Die Staatsanwaltschaft nimmt die Ermittlungen gegen den Beamten im September 2020 wieder auf. Zeitgleich wird bekannt, dass in der Mülheimer Dienstgruppe „Anton“ mutmaßlich rechtsextreme Chats unter den Beamten kursieren. Der 31-Jährige, der in Essen wohnt, zählt zu den Beschuldigten.

Glück für die Ermittler: Die wegen der Chats beschlagnahmten Handys des Beamten dienen jetzt auch als Beweis im "Faustschlag-Verfahren". Sie entdecken nicht nur die von seiner Kollegin an ihn übermittelte Strafanzeige des 54-Jährigen. Die Kollegin entschuldigt sich per WhatsApp auch bei ihm, dass sie vor Gericht umgefallen sei. Zuvor hatte er schon seiner Freundin geschrieben, er hoffe, dass die ihn belastende Polizistin „still hält“.
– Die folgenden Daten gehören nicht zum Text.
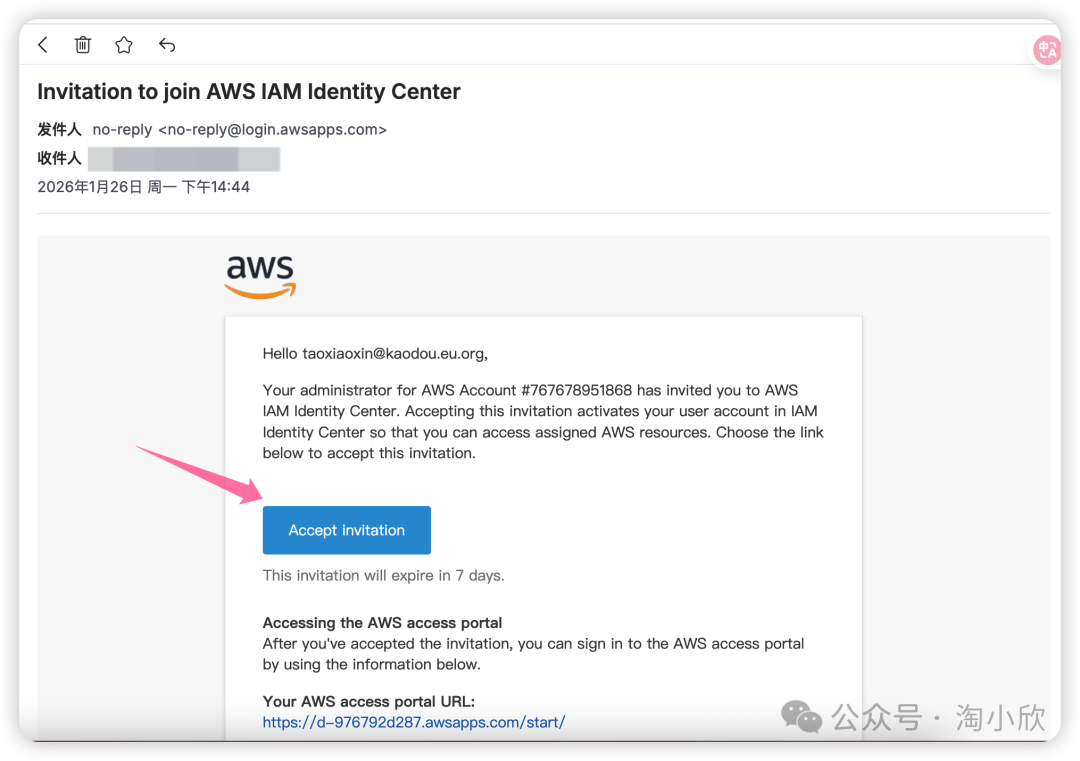Click the 发件人 sender label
Urteil wegen Strafvereitelung im Amt

Damit war klar, dass die Beamten gelogen hatten. Die Polizistin bekam inzwischen wegen Strafvereitelung im Amt einen Strafbefehl über sieben Monate Haft mit Bewährung.
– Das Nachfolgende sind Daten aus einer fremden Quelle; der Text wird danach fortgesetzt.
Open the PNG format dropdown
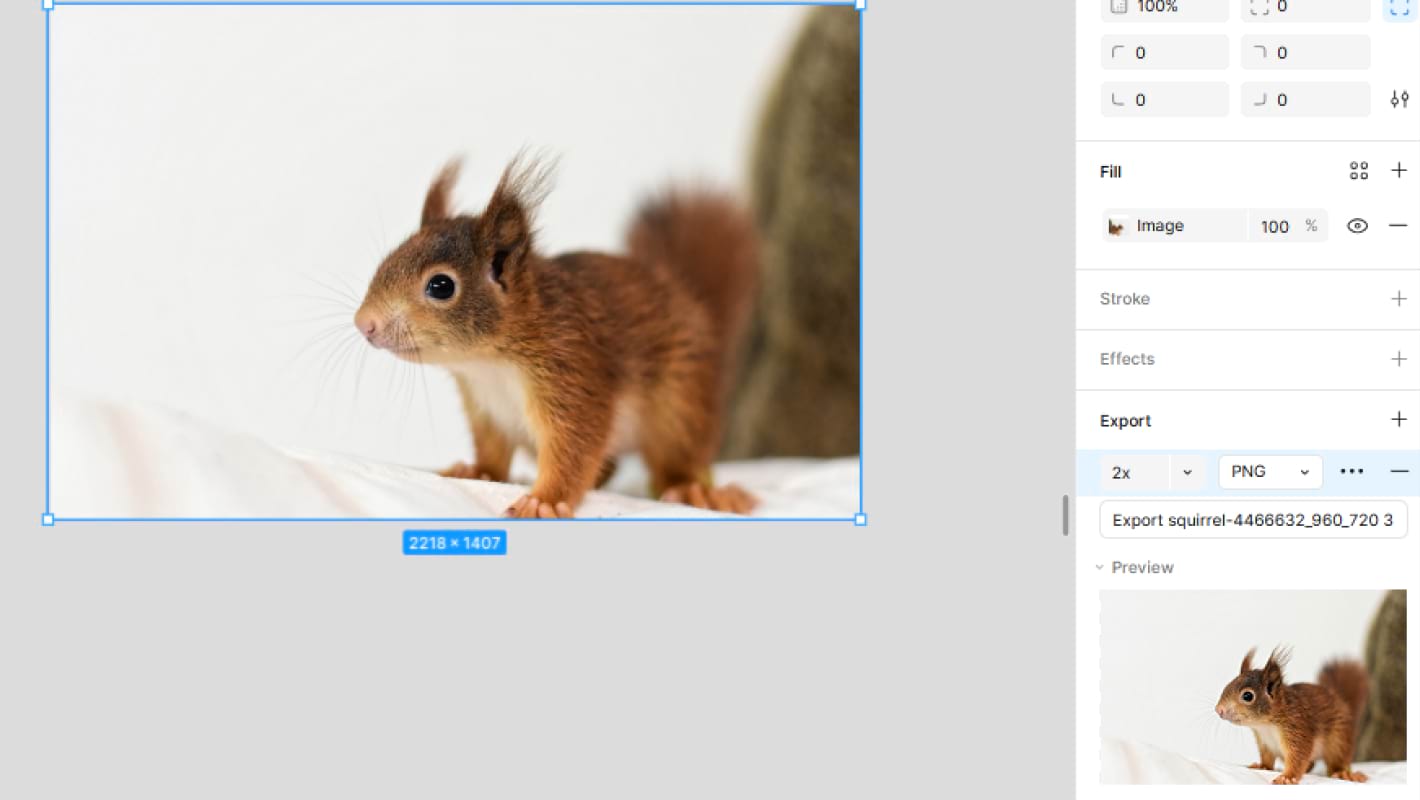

Die Chats zeigen, wie massiv Kollegen auf die couragierte Polizistin eingewirkt hatten. „Zurückziehen kommt für dich nicht in Frage?", schreibt ihr ein Beamter. Und droht mit der künftigen Zusammenarbeit: "Ich mein nur wegen Wachklima und sowas.“ Dem zuschlagenden und lügenden Beamten beschreibt er die Furcht der Belastungszeugin: „Sie hat Angst, dass du sie abstichst.“

Polizist gesteht illegale Schläge

Die Polizistin, die den Beamten belastet hatte, ist zu einer anderen Dienststelle gewechselt. Der Polizist hat am 7. Juni 2021 vor Amtsrichter Andreas Kunze in Mülheim eingeräumt, den 54-Jährigen geschlagen zu haben. Er gab sich reumütig, bekam neun Monate Haft mit Bewährung.

Damit verliert er nicht automatisch seinen Beamtenjob. Sein Verteidiger Volker Schröder hofft, dass der Mandant nicht disziplinarrechtlich aus dem Beamtenverhältnis entfernt wird. Denn dieser sei nicht rechtsradikal und bedauere die Chats als „große Gedankenlosigkeit“, sagt der Anwalt.